После того как Сара помогла их товарищу избавиться от боли, матросы заметно помягчели. Однако окончательное признание она получила лишь после встречи капитана с мандарином с острова Намоа, что располагался в трехстах милях от Макао.
Едва «Феникс» вошел в порт и спустил паруса, Сара, подчиняясь воле капитана, нахлобучила шляпу на лоб и забилась как можно дальше в свой угол, где никто ее не видел и не слышал. Отсюда она заметила мчащуюся к ним джонку, в которой под огромным шелковым зонтом с причудливой вышивкой восседал, судя по красной пуговице на черной шляпе, мандарин, окруженный чиновниками и слугами.
– Кто это? – спросила она Джона Хардести, которому Джейми поручил Сару на время стоянки.
– Точно не могу сказать, мисс, – он покосился своим единственным глазом на приближающуюся джонку, – но, скорее всего, начальник порта.
– Начальник порта? – перепугалась Сара. – Приплыл, чтобы нас арестовать?
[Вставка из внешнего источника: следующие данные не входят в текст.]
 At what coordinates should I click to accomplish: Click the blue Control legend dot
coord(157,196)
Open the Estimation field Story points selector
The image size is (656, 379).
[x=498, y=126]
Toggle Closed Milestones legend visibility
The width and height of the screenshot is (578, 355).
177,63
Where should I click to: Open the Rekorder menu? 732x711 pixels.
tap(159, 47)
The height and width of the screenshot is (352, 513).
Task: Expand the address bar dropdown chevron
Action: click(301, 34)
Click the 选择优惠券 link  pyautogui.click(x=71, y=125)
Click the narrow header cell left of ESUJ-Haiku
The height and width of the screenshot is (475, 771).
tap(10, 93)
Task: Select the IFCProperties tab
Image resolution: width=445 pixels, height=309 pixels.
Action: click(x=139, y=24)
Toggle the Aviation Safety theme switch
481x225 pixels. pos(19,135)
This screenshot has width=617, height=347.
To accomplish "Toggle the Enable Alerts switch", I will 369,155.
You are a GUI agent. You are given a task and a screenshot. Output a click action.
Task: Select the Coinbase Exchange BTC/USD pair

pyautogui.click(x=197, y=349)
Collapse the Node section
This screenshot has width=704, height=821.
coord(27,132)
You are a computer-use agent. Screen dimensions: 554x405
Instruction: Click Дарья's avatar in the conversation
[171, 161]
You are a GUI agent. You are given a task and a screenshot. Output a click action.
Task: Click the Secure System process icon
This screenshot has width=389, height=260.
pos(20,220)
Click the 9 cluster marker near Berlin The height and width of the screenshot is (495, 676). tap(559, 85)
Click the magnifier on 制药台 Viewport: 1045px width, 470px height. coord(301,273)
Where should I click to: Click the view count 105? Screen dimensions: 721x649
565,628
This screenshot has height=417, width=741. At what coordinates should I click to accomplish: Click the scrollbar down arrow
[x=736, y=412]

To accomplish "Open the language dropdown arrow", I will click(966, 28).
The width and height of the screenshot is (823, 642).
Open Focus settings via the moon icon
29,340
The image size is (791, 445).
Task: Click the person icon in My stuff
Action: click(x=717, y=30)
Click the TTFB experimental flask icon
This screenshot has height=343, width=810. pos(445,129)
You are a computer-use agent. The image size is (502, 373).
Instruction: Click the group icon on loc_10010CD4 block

– Приплыл, чтобы положить денежку в карман, – ухмыльнулся Хардести.
Соблюдая ритуал, льстивший честолюбию и поддерживавший репутацию начальника, мандарин в сопровождении всей своей свиты поднялся на борт «Феникса», где его почтительно приветствовали капитан и старпом. Мандарина усадили под навес, специально для этой цели установленный, предложили ему вина и коробку с сигарами. До Сары донеслись запах дорогого табака и голоса беседующих. Мандарин с помощью официального переводчика спросил, почему «Феникс» бросил якорь в порту Намоа, тогда как иностранным судам разрешено останавливаться только в Кантоне.
– Я бы никогда не оказался в Намоа, – с полной серьезностью заявил Стрэйт. – Меня занесло сюда ветром, сбившим шхуну с курса. Прошу ваше превосходительство простить меня и разрешить нам пополнить запасы воды и продовольствия.
Мандарин выпустил из ноздрей струйку сигарного дыма. Жестом руки призвал переводчика к вниманию и подал знак стоящему рядом чиновнику. Тот вытащил из рукава красный свиток, развернул его и зачитал по-английски, смешно растягивая слова:
– «Указ императора, датирован Гуо-Донг, двенадцатый год, второе солнцестояние. Чужеземным варварам разрешено вести торговлю только в порту Кантона. В случае нарушения приказа их ждет немедленная и неминуемая казнь».
– Его Величество, однако, преисполнены искреннего сочувствия даже к иноземным варварам, его недостойным, – продолжал уже переводчик, – и не исключают возможности оказывать помощь кораблям, попавшим в беду. Такое судно, заправившись всем необходимым, обязано при первом же приливе выйти в море и направиться в Кантон. Такова воля императора. И да будет она исполнена!
– Итак, вы знаете, что вам надлежит делать, – заметил мандарин.
– Именно так мы и намерены поступить, – ответил капитан.
Чиновник, зачитавший указ, свернул бумагу, спрятал обратно в рукав и вместе с переводчиком и остальной свитой спустился в джонку. Мандарин и капитан остались одни на палубе.
– Пошлина та же, что и в прошлый раз? – вежливо спросил Стрэйт.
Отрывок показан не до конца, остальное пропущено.